Description
Hay marcos que funcionan como frontera discreta. Y hay otros que establecen, desde el primer vistazo, el tono completo de la pared.
Este pertenece claramente al segundo grupo.
La moldura está recorrida por un motivo vegetal tallado en relieve, una sucesión rítmica de hojas estilizadas que se enlazan formando una banda continua. No es un dorado brillante ni uniforme; la superficie presenta matices, pequeñas variaciones en la pátina que suavizan el conjunto y le aportan profundidad. En algunas zonas el oro parece más cálido, en otras asoma un leve tono verdoso que recuerda al paso del tiempo sobre superficies ornamentales.
El dibujo no es exuberante, sino disciplinado. Hay orden en la repetición, algo casi arquitectónico en la manera en que el relieve enmarca el vacío central. Ese equilibrio lo convierte en una pieza especialmente versátil: puede dialogar con una obra clásica, acompañar una lámina contemporánea o incluso funcionar como marco para espejo en un salón, un recibidor o un dormitorio que busque una presencia decorativa definida.

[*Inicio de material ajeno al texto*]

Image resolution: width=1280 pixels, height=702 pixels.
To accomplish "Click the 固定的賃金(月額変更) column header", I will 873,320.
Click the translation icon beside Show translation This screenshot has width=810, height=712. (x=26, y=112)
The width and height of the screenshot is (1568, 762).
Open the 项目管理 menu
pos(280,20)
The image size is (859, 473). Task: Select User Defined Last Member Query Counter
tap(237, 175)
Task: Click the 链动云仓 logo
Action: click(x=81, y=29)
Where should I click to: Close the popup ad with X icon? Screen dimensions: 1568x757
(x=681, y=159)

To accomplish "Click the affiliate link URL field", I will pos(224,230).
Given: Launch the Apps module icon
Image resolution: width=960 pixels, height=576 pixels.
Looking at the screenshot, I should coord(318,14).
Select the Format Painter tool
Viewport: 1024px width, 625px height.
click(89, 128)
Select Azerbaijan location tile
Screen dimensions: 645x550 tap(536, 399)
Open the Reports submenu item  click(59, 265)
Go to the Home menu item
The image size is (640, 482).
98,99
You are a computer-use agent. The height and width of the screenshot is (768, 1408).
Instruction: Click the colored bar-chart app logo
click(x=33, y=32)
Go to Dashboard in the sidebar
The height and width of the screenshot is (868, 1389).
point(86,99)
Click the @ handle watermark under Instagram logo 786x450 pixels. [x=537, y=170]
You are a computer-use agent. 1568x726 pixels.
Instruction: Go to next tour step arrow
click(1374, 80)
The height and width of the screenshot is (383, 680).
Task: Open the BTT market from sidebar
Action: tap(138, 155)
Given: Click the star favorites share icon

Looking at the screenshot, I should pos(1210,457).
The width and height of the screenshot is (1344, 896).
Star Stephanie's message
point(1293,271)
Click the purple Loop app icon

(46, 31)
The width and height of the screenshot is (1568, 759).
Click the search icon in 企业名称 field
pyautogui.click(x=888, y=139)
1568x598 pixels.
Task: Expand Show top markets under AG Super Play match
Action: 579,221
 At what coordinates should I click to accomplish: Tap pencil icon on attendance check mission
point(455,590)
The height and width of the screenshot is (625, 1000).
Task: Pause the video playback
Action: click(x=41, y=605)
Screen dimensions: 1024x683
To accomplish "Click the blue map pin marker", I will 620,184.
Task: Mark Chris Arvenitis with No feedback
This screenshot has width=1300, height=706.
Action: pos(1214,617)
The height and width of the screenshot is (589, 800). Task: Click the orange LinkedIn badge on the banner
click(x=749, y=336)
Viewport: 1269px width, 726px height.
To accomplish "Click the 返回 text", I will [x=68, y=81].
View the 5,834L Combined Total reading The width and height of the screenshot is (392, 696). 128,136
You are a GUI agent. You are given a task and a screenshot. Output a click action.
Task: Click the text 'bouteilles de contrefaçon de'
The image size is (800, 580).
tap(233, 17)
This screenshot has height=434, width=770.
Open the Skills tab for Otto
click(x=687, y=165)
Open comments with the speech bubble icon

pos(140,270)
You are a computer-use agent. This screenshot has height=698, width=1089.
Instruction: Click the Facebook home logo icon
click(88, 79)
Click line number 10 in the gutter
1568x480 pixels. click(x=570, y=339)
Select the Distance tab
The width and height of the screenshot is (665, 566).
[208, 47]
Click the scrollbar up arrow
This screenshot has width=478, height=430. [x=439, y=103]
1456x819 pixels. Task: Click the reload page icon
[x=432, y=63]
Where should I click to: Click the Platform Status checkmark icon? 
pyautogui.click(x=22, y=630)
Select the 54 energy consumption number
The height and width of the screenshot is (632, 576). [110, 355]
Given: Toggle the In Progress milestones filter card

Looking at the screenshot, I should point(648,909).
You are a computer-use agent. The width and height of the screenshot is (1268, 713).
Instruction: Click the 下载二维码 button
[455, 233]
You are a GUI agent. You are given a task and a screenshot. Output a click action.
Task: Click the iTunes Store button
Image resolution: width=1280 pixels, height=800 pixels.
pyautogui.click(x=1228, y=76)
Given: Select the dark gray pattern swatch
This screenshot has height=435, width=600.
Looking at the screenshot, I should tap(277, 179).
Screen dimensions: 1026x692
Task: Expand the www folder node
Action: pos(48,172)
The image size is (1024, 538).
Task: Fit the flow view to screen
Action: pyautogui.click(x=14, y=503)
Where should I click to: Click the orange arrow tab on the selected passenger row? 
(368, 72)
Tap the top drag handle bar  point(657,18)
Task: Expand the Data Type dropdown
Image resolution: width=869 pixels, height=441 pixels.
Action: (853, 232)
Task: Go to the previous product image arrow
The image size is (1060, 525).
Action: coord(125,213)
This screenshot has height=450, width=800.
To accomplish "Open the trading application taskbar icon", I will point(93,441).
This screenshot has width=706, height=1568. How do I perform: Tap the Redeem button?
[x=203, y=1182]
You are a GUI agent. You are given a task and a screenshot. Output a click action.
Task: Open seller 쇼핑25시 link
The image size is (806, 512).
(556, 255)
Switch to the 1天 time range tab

Con sus 96 x 77 cm, el formato tiene escala suficiente para sostener una composición importante sin perder elegancia. En una tienda de antigüedades y decoración vintage como la nuestra en Bilbao, buscamos marcos que no solo contengan imágenes, sino que aporten estructura y contexto visual al espacio.
Colocado en pared, el relieve vegetal proyecta una sombra sutil que cambia según la luz del día. Es un detalle mínimo, pero transforma la percepción del conjunto. Y a veces eso es lo que hace que una habitación deje de sentirse provisional.